Search code examples
csvelasticsearchbigdatanestbulkinsert

How to index a 1 billion row CSV file with elastic search?


Imagine you had a large CSV file - let's say 1 billion rows.

You want each row in the file to become a document in elastic search.

You can't load the file into memory - it's too large so has to be streamed or chunked.

The time taken is not a problem. The priority is making sure ALL data gets indexed, with no missing data.

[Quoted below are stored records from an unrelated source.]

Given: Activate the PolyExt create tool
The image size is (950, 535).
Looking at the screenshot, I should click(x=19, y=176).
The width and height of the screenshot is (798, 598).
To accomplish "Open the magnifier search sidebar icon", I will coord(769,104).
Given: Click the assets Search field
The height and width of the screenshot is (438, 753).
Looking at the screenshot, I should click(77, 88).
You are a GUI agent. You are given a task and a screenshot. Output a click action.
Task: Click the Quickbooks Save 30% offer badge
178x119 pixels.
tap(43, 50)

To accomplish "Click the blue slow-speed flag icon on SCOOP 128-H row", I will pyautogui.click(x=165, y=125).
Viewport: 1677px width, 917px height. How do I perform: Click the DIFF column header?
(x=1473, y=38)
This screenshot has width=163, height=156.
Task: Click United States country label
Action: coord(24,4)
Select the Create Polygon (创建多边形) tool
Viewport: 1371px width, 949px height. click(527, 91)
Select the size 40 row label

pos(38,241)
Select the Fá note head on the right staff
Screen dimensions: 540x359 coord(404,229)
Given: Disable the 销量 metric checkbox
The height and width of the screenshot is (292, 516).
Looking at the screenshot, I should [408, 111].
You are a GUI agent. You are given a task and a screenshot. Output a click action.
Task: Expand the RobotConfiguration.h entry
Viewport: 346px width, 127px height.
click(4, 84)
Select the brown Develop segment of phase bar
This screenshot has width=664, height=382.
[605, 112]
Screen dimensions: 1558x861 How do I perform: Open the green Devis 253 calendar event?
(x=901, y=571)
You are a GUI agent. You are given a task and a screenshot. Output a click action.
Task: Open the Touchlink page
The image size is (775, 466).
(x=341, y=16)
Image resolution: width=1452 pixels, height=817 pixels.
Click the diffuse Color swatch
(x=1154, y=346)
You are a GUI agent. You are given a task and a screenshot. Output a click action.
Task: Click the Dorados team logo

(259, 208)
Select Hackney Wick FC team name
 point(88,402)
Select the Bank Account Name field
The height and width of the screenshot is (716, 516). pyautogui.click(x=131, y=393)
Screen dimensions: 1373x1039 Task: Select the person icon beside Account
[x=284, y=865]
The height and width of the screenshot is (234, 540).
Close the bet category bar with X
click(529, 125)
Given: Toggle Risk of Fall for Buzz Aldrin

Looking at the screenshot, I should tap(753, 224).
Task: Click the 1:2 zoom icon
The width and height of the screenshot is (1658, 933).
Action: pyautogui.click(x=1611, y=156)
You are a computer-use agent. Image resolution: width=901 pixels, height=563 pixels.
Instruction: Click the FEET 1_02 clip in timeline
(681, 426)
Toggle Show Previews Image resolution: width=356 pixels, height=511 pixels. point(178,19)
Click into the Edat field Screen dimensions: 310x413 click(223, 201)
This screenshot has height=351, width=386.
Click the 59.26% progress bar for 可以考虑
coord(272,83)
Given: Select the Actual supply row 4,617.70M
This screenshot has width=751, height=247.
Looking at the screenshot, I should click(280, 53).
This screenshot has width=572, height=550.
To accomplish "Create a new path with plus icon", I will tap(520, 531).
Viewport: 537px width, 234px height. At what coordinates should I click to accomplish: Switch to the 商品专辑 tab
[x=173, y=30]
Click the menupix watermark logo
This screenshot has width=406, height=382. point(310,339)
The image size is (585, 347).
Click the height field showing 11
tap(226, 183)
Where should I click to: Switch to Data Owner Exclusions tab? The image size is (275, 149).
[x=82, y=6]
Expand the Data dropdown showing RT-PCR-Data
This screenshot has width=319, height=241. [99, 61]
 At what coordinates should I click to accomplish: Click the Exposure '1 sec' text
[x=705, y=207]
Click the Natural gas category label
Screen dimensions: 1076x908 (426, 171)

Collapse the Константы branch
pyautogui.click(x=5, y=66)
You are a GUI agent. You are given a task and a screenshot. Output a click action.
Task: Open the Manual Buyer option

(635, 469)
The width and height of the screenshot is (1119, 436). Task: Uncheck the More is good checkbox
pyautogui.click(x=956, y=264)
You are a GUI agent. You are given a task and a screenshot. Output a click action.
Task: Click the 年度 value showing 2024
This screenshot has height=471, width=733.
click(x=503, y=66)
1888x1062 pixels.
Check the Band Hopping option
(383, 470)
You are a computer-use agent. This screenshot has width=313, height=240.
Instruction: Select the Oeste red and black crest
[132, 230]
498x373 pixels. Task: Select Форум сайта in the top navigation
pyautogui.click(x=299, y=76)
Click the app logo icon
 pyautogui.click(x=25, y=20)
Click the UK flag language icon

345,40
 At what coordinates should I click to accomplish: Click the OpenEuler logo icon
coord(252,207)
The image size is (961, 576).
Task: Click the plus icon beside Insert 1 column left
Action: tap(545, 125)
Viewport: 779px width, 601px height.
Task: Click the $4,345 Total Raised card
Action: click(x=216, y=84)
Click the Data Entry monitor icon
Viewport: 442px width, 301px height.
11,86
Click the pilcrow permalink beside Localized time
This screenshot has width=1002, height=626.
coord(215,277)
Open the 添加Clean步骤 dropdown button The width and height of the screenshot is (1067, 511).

What do you think of this approach:

Part 1: Prepare the data

  • Loop over the CSV file in batches of 1k rows
  • For each batch, transform the rows into JSON and save them into a smaller file
  • You now have 1m files, each with 1000 lines of nice JSON
  • The filenames should be incrementing IDs. For example, running from 1.json to 1000000.json

Part 2: Upload the data

  • Start looping over each JSON file and reading it into memory
  • Use the bulk API to upload 1k documents at a time
  • Record the success/failure of the upload in a result array
  • Loop over the result array and if any upload failed, retry

Solution

  • The steps you've mentioned above looks good. A couple of other things which will make sure ES does not get under load:

    • From what I've experienced, you can increase the bulk request size to a greater value as well, say somewhere in the range 4k-7k (start with 7k and if it causes pain, experiment with smaller batches but going lower than 4k probably might not be needed).
    • Ensure the value of refresh_interval is set to a very great value. This will ensure that the documents are not indexed very frequently. IMO the default value will also do. Read more here.

    As the above comment suggests, it'd be better if you start with a smaller batch of data. Of-course, if you use constants instead of hardcoding the values, your task just got easier.